A unique feature of FDUSD is its programmability. This allows the stablecoin to execute smart contracts, facilitating escrow and insurance services without the need for intermediaries.
Market cap: $766.53 million
USDD was launched in May 2022 on the TRON blockchain and is also available on Ethereum, BNB Chain and other networks. Spearheaded by TRON founder Justin Sun and the TRON DAO, this token is designed to be a decentralized alternative to traditional fiat currencies and centralized stablecoins.
USDD is an algorithmic stablecoin. It relies on market incentives and arbitrage rather than a fully-backed reserve model like Tether or USDC. For example, USDD’s value is maintained through the burning or minting of TRX, TRON’s native cryptocurrency, to manage supply and demand.
While USDD incorporates a hybrid backing model in an attempt to mitigate risks, its algorithmic nature raises questions about its stability during market turbulence.
Market cap: $512.51 million
Launched in 2023, PayPal USD stands apart from other stablecoins on this list. It’s backed 1:1 by U.S. dollars and issued by the reputable Paxos Trust Company, a U.S.-regulated custodian. It’s also the first stablecoin issued by a major U.S. financial services company, bringing established trust and wider accessibility to the table.
PayPal USD is fully backed by a mix of U.S. dollar deposits, short-term U.S. Treasurys and cash equivalents, ensuring its peg to the dollar.
PayPal is actively attempting to expand PYUSD’s reach. It worked with Anchorage Digital, a regulated crypto platform, to establish a rewards program for users who hold PayPal USD. And in May 2024, PayPal USD launched on the Solana blockchain, working in collaboration with Crypto.com, Phantom and Paxos to onboard users onto the network.
Despite recent successes, PayPal USD is still dwarfed by other stablecoins on this list, like Tether and USDC. However, its backing by a trusted financial institution positions it well for future growth.
At first, stablecoins might seem like a low-risk investment compared to volatile cryptocurrencies. However, their safety depends heavily on their design, backing and regulatory environment. In short, some stablecoins are safer than others.
* * * * * * *
→ **PROBLEMS AND TASKS**
a. Rewrite the stablecoin passage starting with "While USDD incorporates" and going on through "to the dollar.", putting "well-known" in place of "reputable".
b. Name every blockchain the stablecoin passage mentions by name.
Rely only on the stablecoin passage, not on outside knowledge.

→ **STORED DATA**
* * * * * * *
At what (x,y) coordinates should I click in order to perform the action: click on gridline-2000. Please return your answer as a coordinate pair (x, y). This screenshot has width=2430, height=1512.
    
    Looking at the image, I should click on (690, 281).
* * * * * * *
→ **TASK ANSWERS**
a.
While USDD incorporates a hybrid backing model in an attempt to mitigate risks, its algorithmic nature raises questions about its stability during market turbulence.
Market cap: $512.51 million
Launched in 2023, PayPal USD stands apart from other stablecoins on this list. It’s backed 1:1 by U.S. dollars and issued by the well-known Paxos Trust Company, a U.S.-regulated custodian. It’s also the first stablecoin issued by a major U.S. financial services company, bringing established trust and wider accessibility to the table.
PayPal USD is fully backed by a mix of U.S. dollar deposits, short-term U.S. Treasurys and cash equivalents, ensuring its peg to the dollar.

b. TRON, Ethereum, BNB Chain, Solana